EXERCISE MATERIALS
# # # # # # #
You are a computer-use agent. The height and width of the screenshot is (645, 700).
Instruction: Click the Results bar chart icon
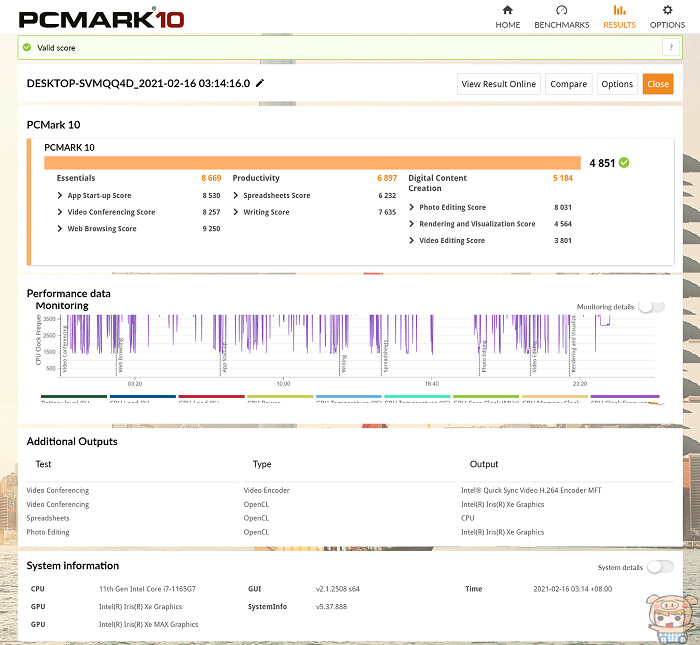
# # # # # # #
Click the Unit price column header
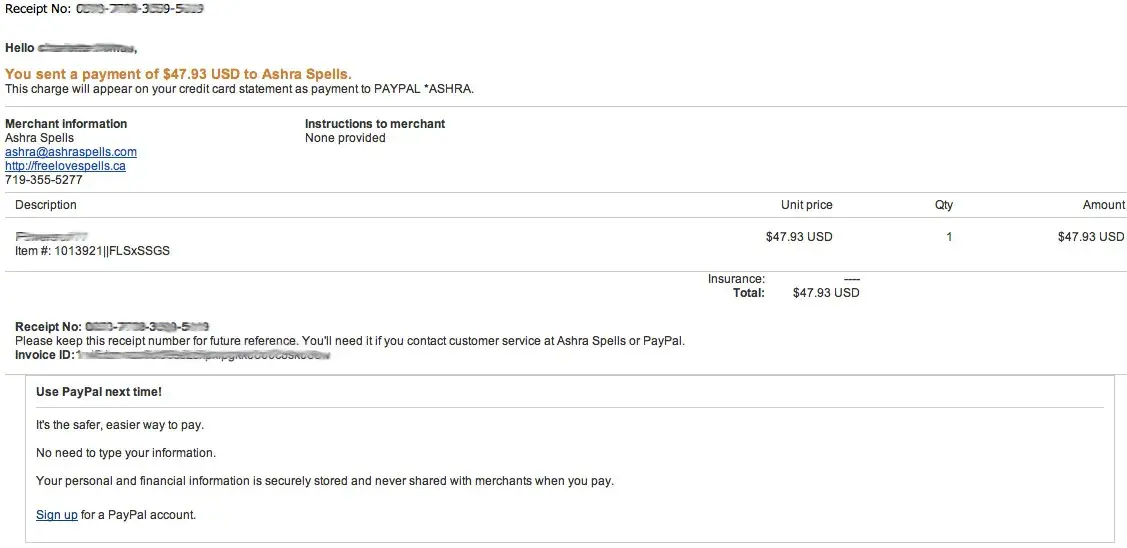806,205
# # # # # # #
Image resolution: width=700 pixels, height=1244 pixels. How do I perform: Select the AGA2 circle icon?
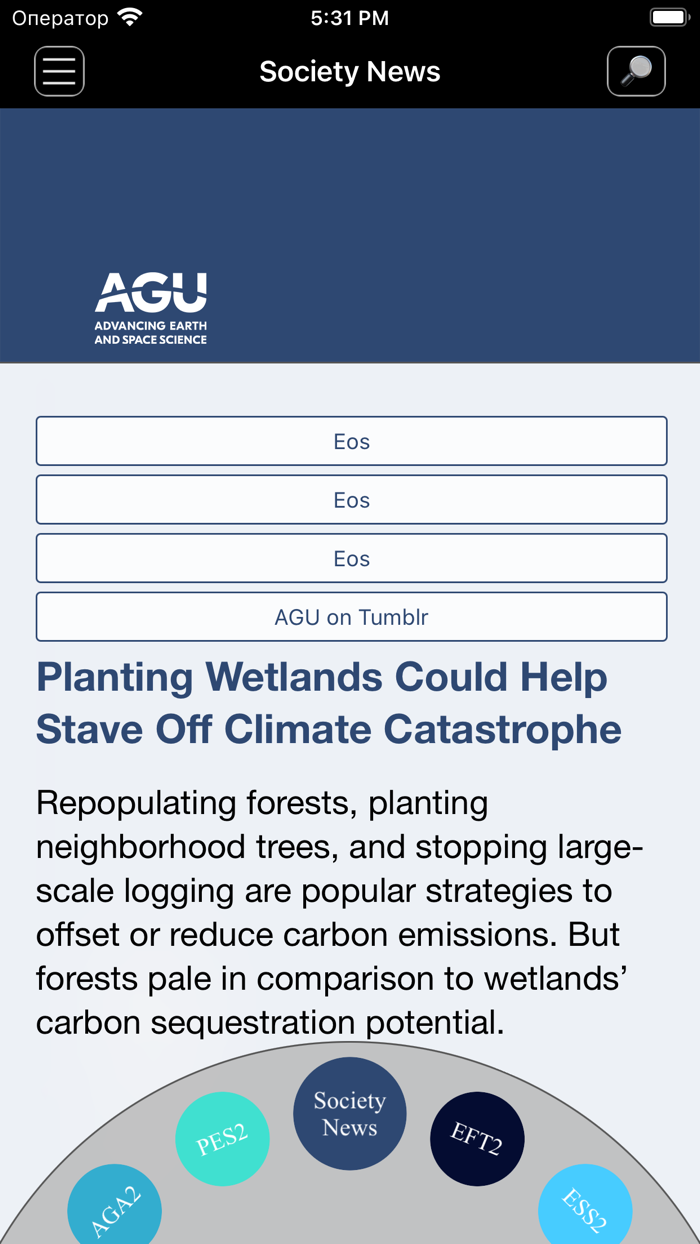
# # # # # # #
PROBLEM TO SOLVE
Return the lines from the one containing "You are a computer-use" through the one containing "Instruction: Click the Results bar chart icon", unchanged and including both of those lines.

ANSWER FOR THE TASK
You are a computer-use agent. The height and width of the screenshot is (645, 700).
Instruction: Click the Results bar chart icon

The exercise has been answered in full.